◆ Aim of the task ◆
Exactly the lines from the one with "Open Executive Report in the sidebar" through the end of the data below must be set down, and no pictures with them.

(Screenshot grounding data)
════

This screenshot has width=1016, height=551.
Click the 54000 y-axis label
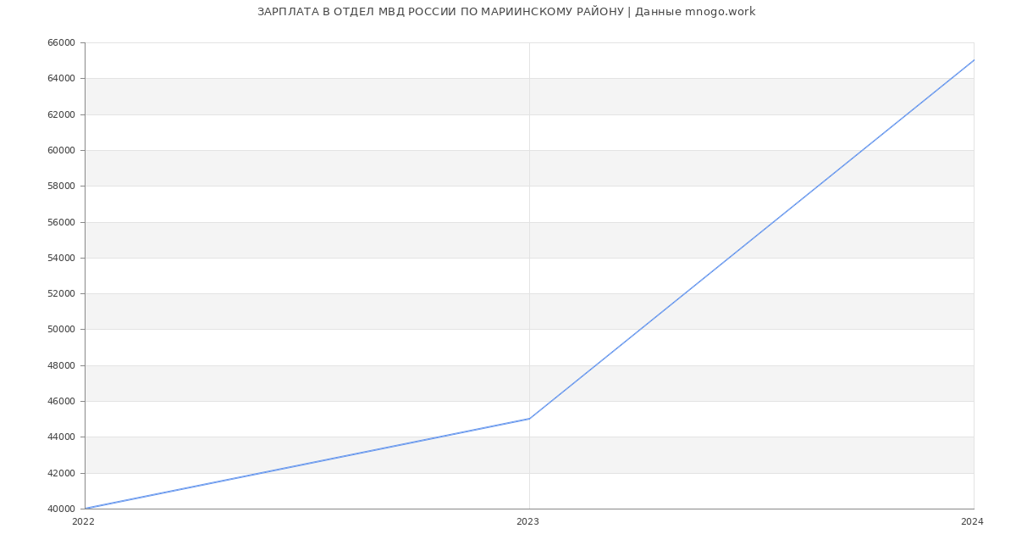coord(61,259)
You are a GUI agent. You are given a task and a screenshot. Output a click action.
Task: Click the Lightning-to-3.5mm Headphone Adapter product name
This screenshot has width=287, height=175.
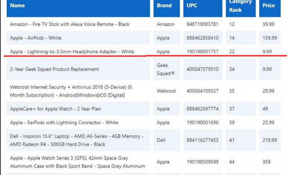click(x=72, y=52)
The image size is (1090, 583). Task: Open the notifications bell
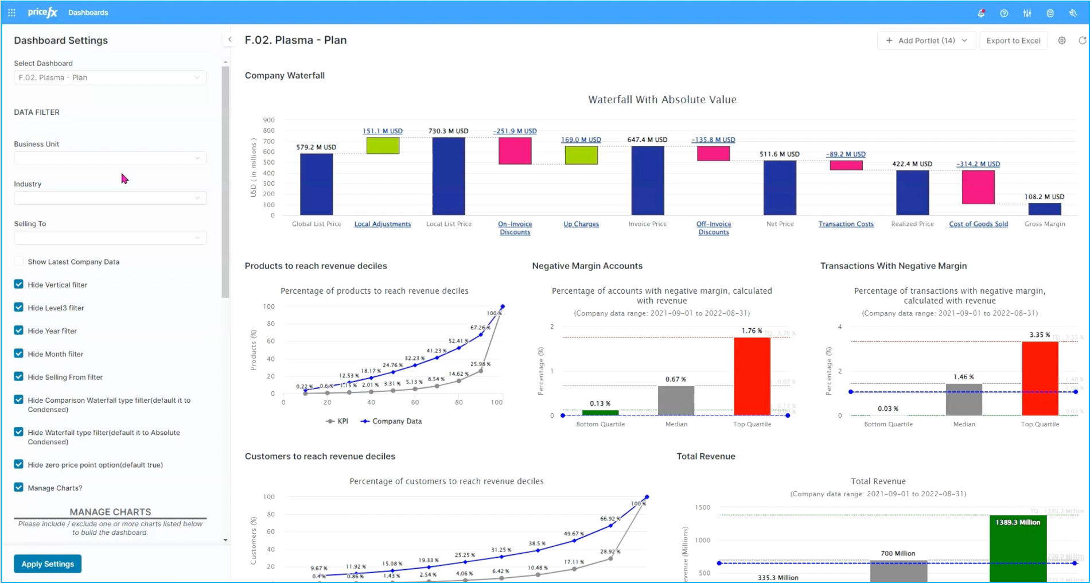pos(981,13)
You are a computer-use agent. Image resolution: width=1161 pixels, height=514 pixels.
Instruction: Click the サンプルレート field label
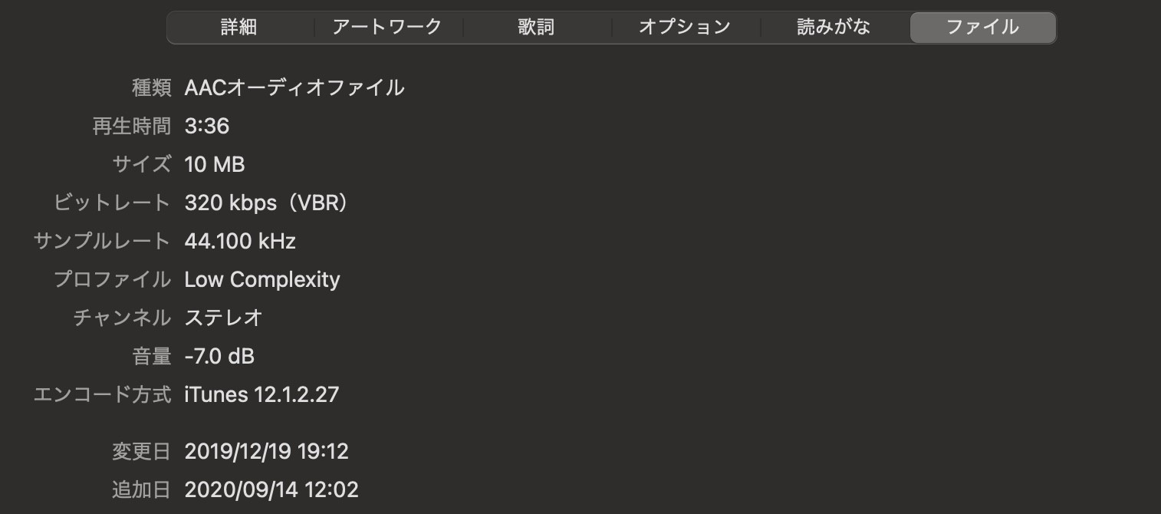point(102,242)
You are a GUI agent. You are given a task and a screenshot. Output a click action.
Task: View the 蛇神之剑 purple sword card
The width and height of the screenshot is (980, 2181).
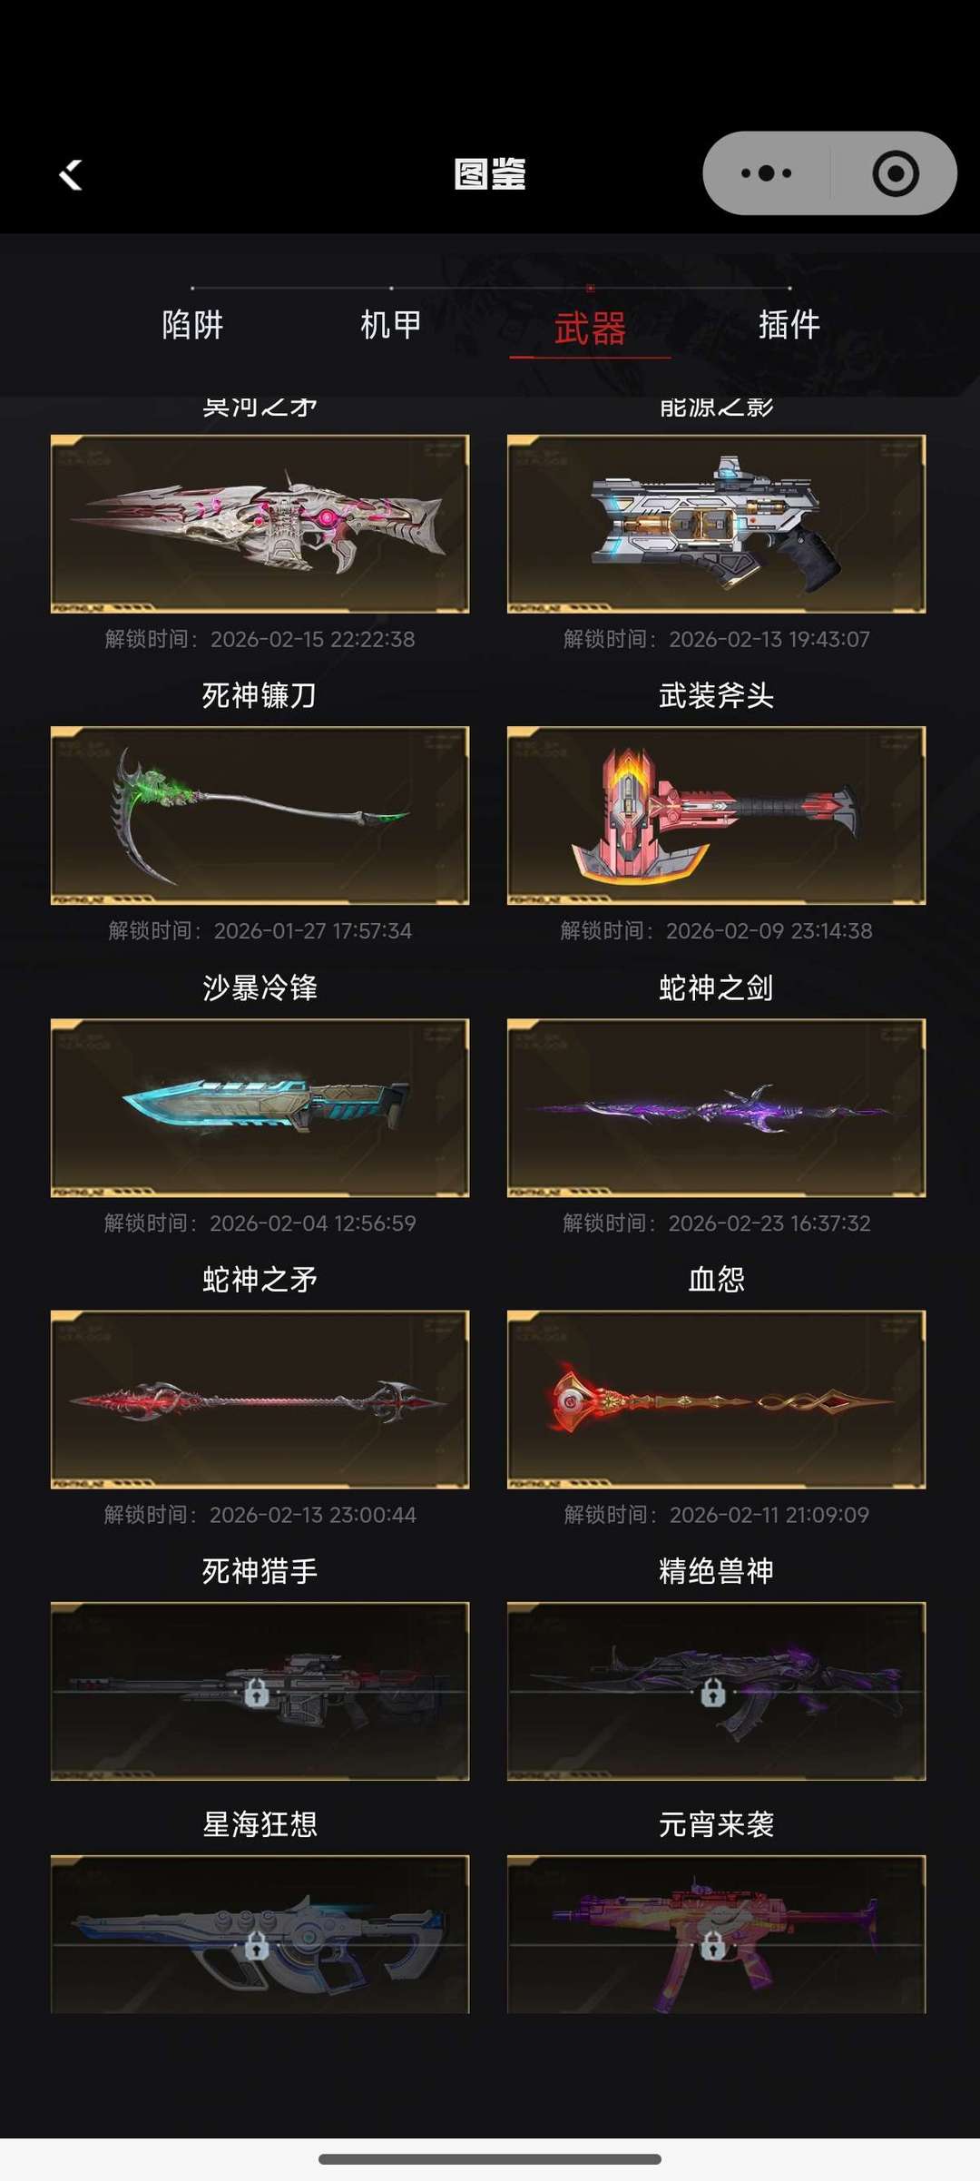(x=716, y=1107)
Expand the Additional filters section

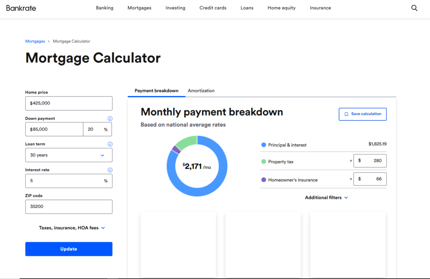tap(326, 197)
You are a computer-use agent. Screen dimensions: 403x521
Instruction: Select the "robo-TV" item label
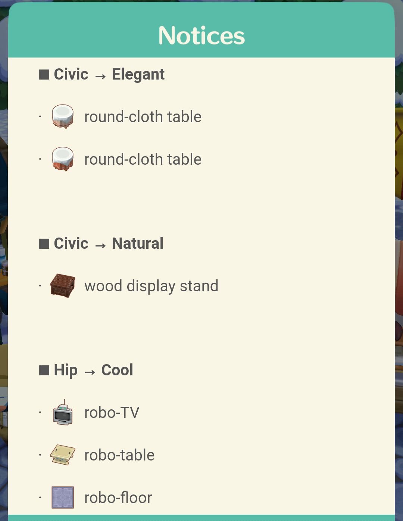click(112, 413)
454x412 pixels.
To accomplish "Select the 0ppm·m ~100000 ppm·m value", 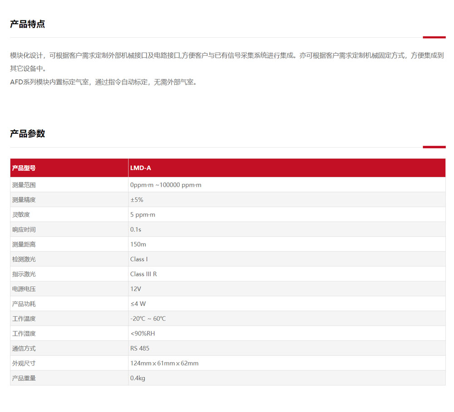I will (x=166, y=185).
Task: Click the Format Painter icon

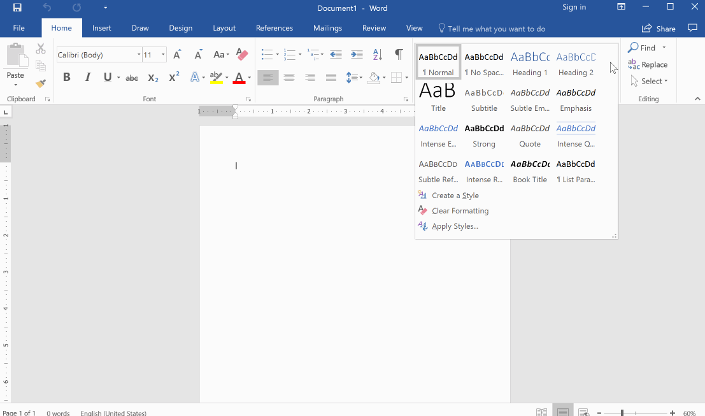Action: [39, 83]
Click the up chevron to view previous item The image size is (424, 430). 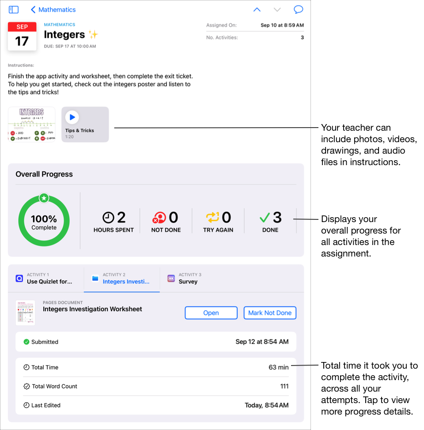point(257,9)
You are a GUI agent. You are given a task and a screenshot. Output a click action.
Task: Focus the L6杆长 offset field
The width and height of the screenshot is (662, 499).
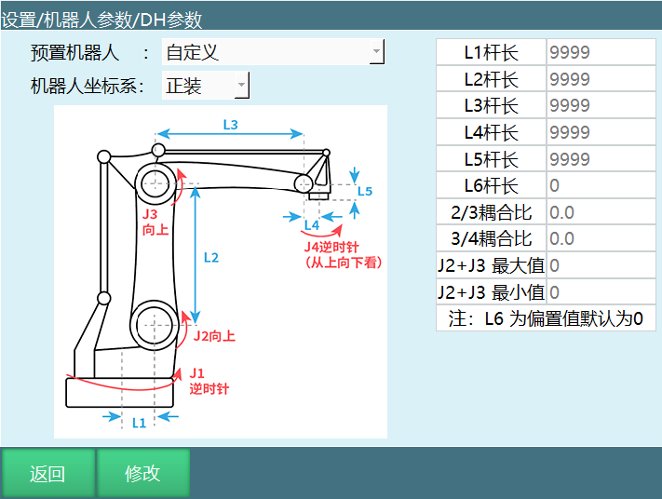600,185
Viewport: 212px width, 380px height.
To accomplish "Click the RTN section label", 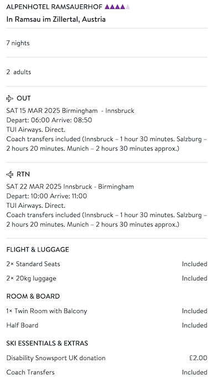I will 23,174.
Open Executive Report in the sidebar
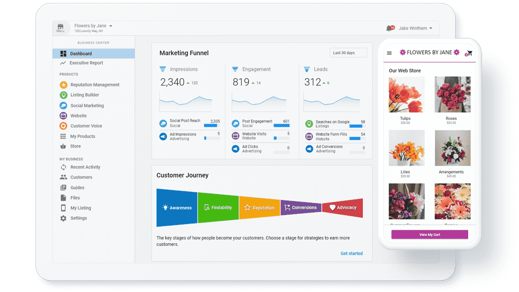This screenshot has height=292, width=519. [86, 63]
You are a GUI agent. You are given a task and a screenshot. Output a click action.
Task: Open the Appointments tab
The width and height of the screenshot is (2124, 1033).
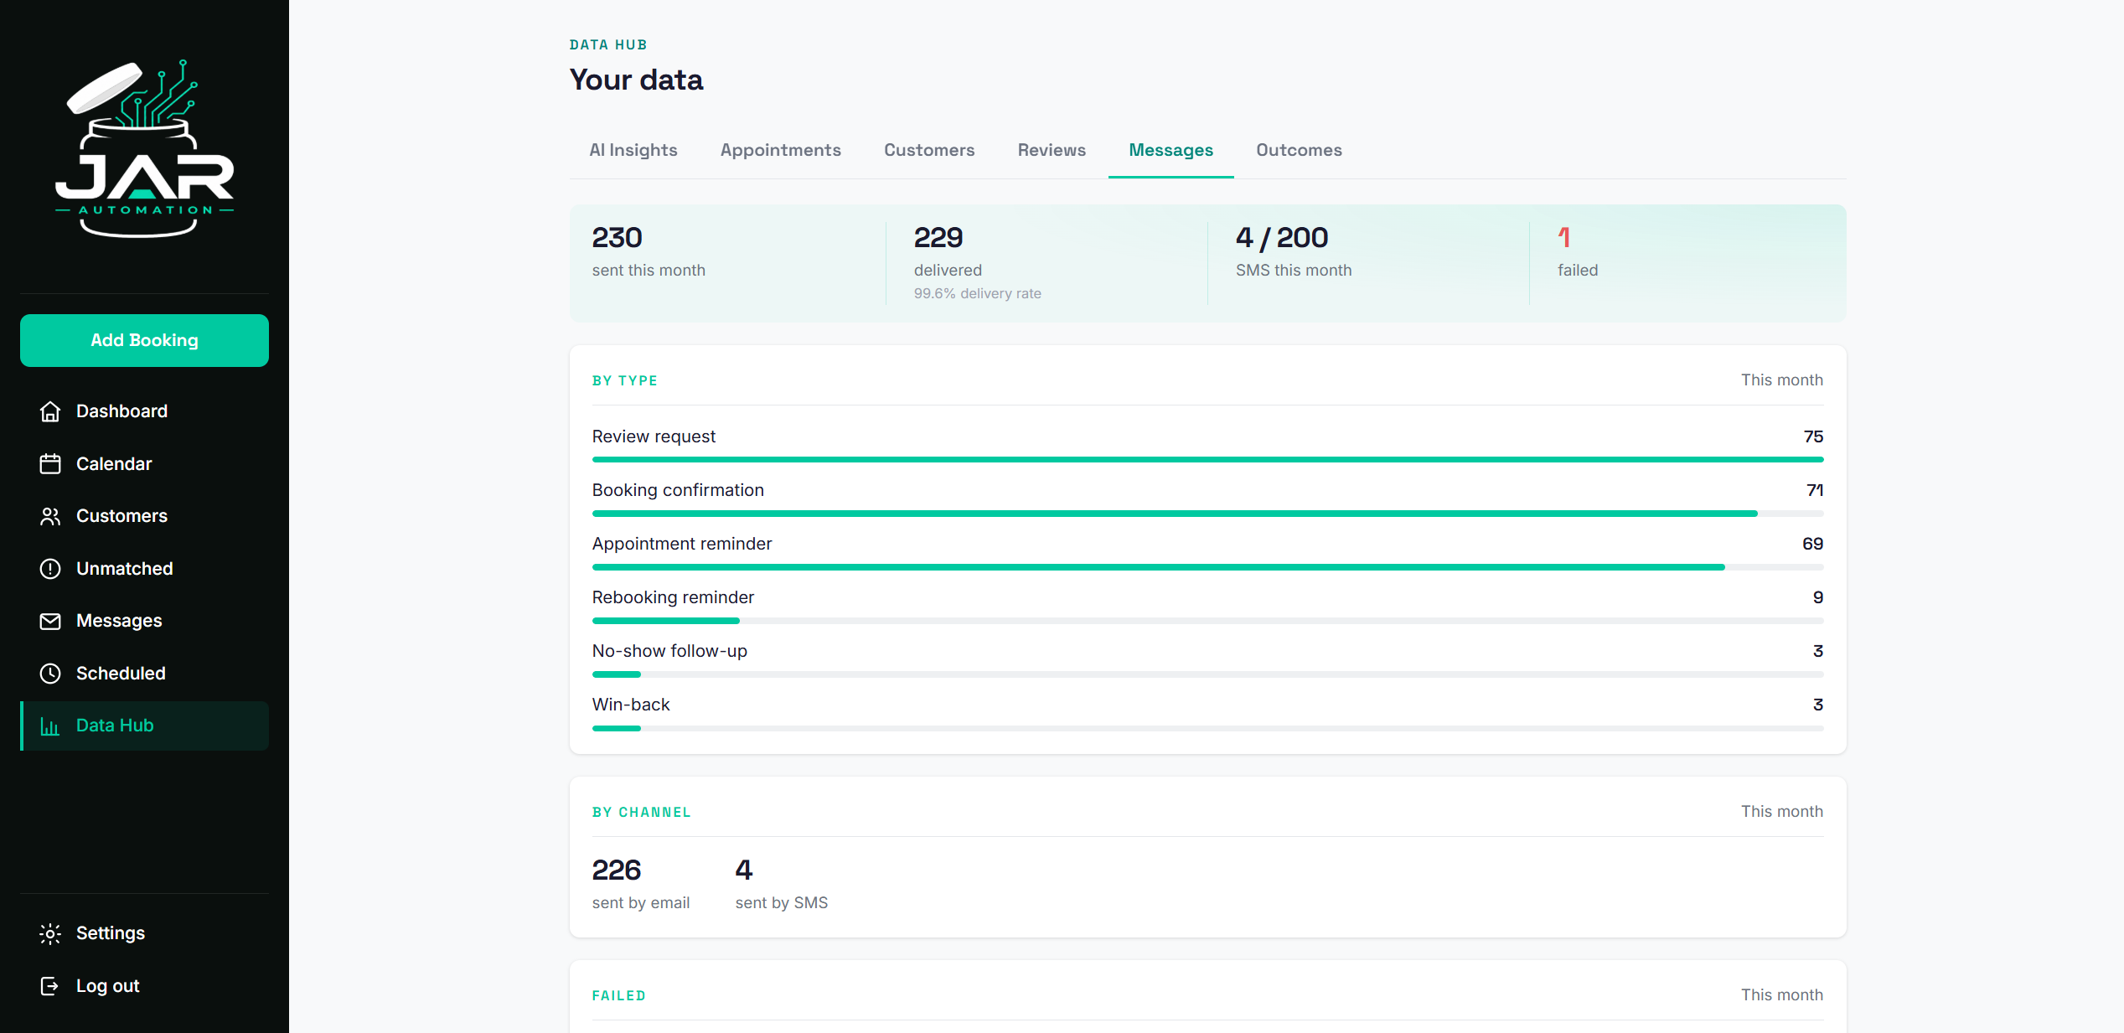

════

◆ Reply to the exercise ◆
Open Executive Report in the sidebar
This screenshot has height=292, width=519. [86, 63]
You are a GUI agent. You are given a task and a screenshot. Output a click action.
Task: Open the Appointments tab
The width and height of the screenshot is (2124, 1033).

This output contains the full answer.